“Voices in Ink”: Drawing Memories in Las Vueltas, Chalatenango, El Salvador - Exhibition February 2026
On February 27, 2026, the Las Vueltas Research Team opened “Voices in Ink” at the MacOdrum Library, Carleton University (Canada). The team includes community organizers Heidi Calderón, Nelson Rodríguez, Marvin Alas, and Juan Carlos; Salvadoran-Canadian artist Jessica Larios; Nicaraguan-Canadian research assistant Sabrina Del Bello Guatemala; and assistant professor of Anthropology Beatriz Juárez-Rodríguez (Carleton University).
The exhibition marks the culmination of seven months of collaborative creative work. “Voices in Ink” showcases the power of community-based comics as a medium for storytelling and advocacy, one that bridges personal memory, community history, and political struggle.
The opening event brought together scholars and students from Carleton University.
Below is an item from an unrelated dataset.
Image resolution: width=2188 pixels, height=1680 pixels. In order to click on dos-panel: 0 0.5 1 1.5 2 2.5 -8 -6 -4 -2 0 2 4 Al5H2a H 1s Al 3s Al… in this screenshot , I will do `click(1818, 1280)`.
In a conversational panel, Prof. Beatriz Juárez-Rodríguez, Joint Chair Prof. Marie-Ève Carrier-Moisan, and illustrator Jessica Larios discussed collaborative ethnography, participatory and decolonial methodologies, and the role of visual storytelling in sustaining memory and deepening intergenerational conversations about justice in El Salvador.
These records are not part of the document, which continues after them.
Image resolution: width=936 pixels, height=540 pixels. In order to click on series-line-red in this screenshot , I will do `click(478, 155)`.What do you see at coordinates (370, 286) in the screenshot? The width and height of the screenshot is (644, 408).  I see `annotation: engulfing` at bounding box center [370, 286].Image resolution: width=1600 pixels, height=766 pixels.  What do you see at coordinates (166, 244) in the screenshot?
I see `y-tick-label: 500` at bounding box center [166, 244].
The event concluded with a reflective wall activity, inviting participants to draw or write responses to the question: “What story, memory, or struggle from your community or lived experience would you like to see told as a comic, graphic narrative, or illustrated piece?"
The Surviving Memory in Postwar El Salvador research initiative is supported in part by funding from the Social Sciences and Humanities Research Council of Canada, Western University, Carleton University, the Canadian Foundation for Innovation, and the Ontario Research Fund.